Trevin Wax has a great post on Why the Gospel Community is Essential Understanding the Gospel and he concludes: “The gospel announcement of Jesus Christ must be understood within the context of the story that gives it meaning. This announcement then births the gospel community. Saying the good news is limited to the gospel announcement is like saying, “The good news is that the adoption papers are signed” without a view to the purpose of the papers – to incorporate an orphan into a family! We can say all day long that becoming part of the family is the implication of the adoption process, not the process itself. But to make that point too forcefully risks losing the point of it all.”
I whole heartedly agree and I’m working on saying something similar in the ecclesiology section of a Systematics volume I’m writing.

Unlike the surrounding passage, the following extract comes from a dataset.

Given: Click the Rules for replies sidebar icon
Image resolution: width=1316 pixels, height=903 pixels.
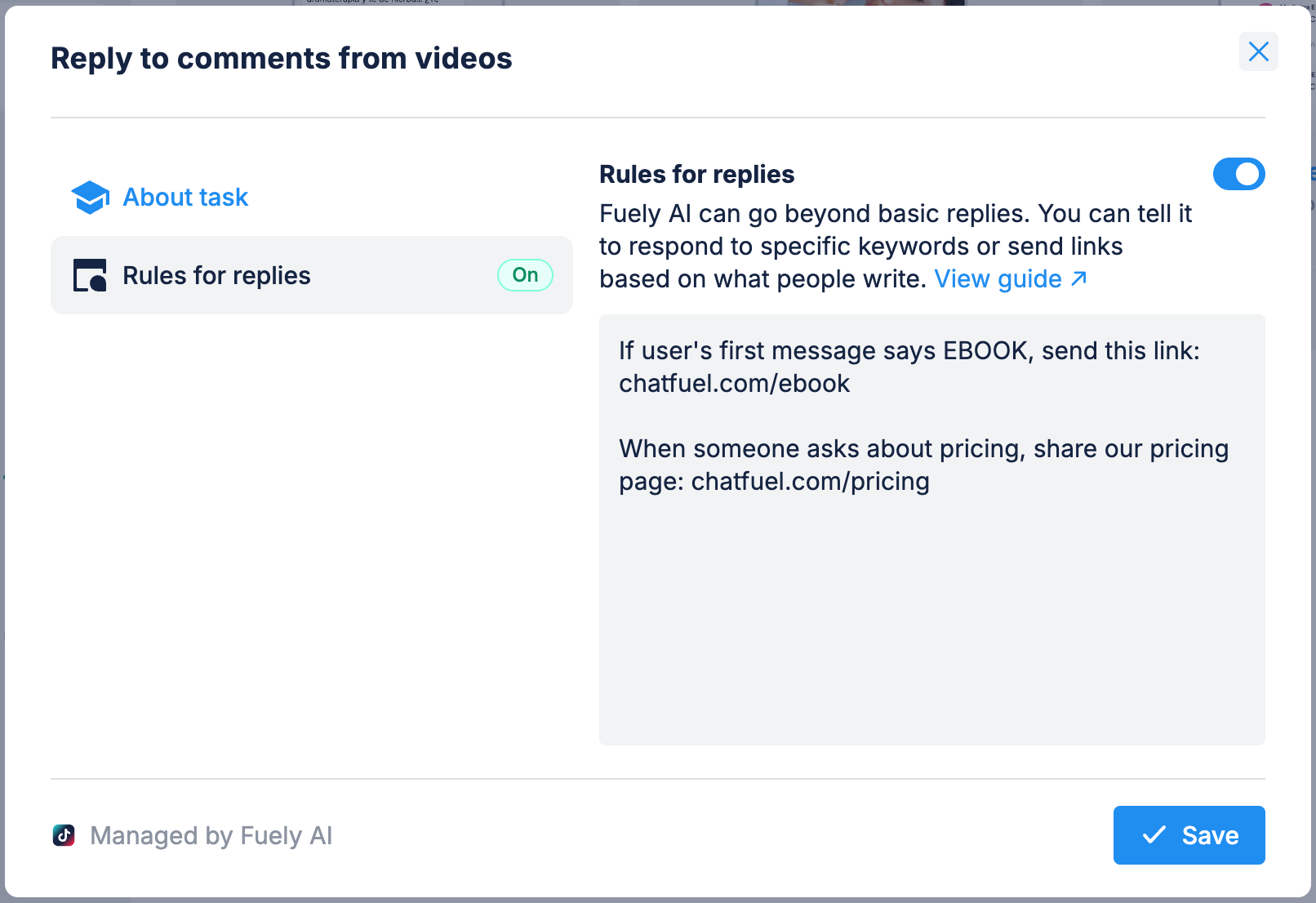Looking at the screenshot, I should pos(90,276).
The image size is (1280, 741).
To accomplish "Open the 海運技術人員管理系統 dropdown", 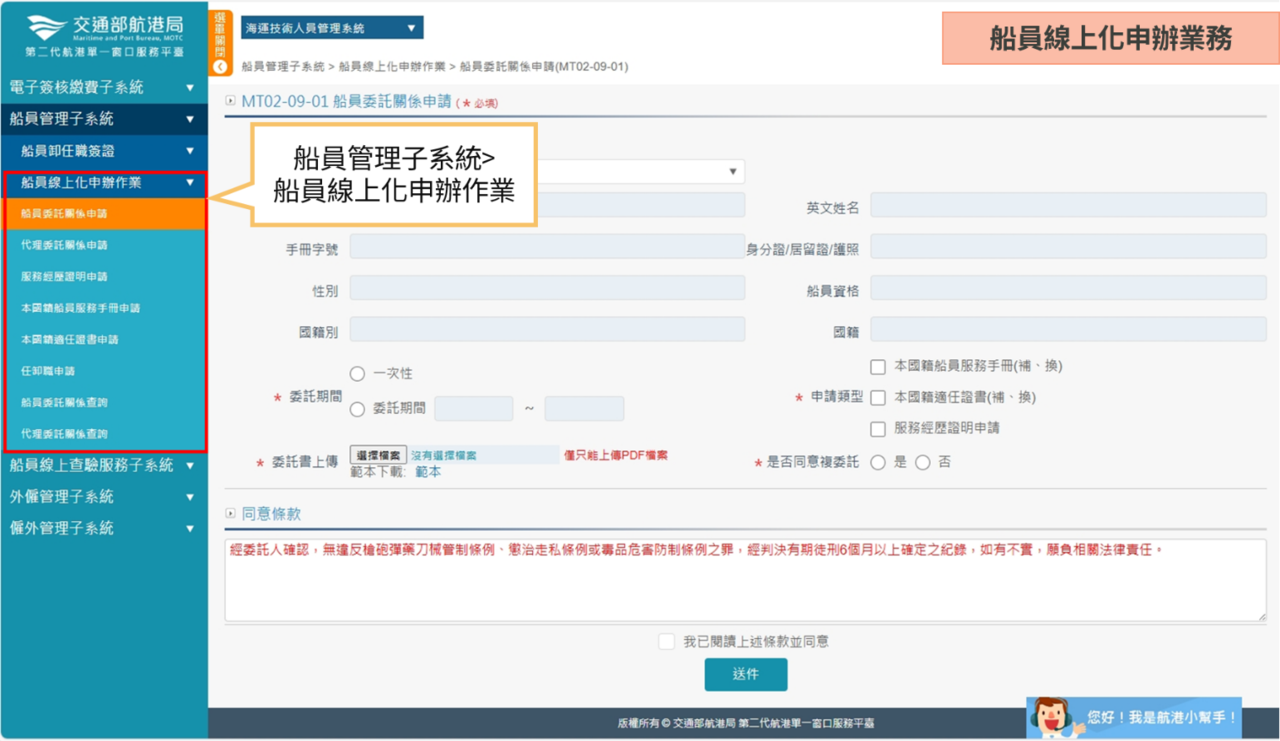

For some folks the gospel is an iGod app that enables a person to get a wifi connection with heaven (where the one mediator between God and Man is Apple Mac!). To use another metaphor, the church is reduced to the weekly meeting of Jesus’ Facebook friends.[1] The locus of Christianity becomes God and me rather than God and us. One could contrast two slogans: “I believe, therefore, I am saved” with “We believe, therefore, we are God’s people”. Evangelicals tend to have the former rather than the latter as the default setting for their ecclesiology. I do not think it possible, or even desirable, to eviscerate all and any type of individualism from theology. Individuals have to respond to the gospel; individuals do have to cultivate obedience and holiness; and inviduals are held accountable for their action.[2] Even so, what evangelical ecclesiology has lacked is a notion of corporate identity. I am who I am only as I am one part of the church of Jesus Christ. Or as African theologian John Mbiti famously said: “‘I am because we are, since we are, therefore I am”.
I also want to assert that there is a symbiotic relationship between “gospel” and “church”. As Scot McKnight has commented, the gospel we preach shapes the kind of churches we create. The kind of churches we create in turn shapes the gospel we preach.[3] Belief in the gospel signifies our entry point into the faith. Baptism and the Lord’s Supper are the chief emblems of the gospel that mark our entrance into the church and remembrance of the work of Christ. Discipleship is a matter of learning to live out the realities that the gospel creates. And proclaiming the gospel is the mission of the church. That is why I think we should think of the church as the community of the gospelized! When you magnetize a piece of metal, the metal becomes magnetic. When you sterilize a surgical tool, the tool becomes sterile. When you tenderize a piece of meat, the meat becomes tender. When a person or a church is gospelized, they ooze gospel, they bleed Jesus, they over flow with Spirit, they radiate the Father’s glory. That is the goal of a gospelized community. Our telos is to be and become a church that knows the gospel, preaches the gospel, and lives according to the law of the gospel – we are gospelizers. For me that is the true meaning of what it is to be the evangelical church!
[1] A point I owe to Nick Perrin.
[2] Cf. Gary W. Burnett, Paul and the Salvation of the Individual (Leiden: Brill, 2001).
[3] Scot McKnight, Community Called Atonement, 5.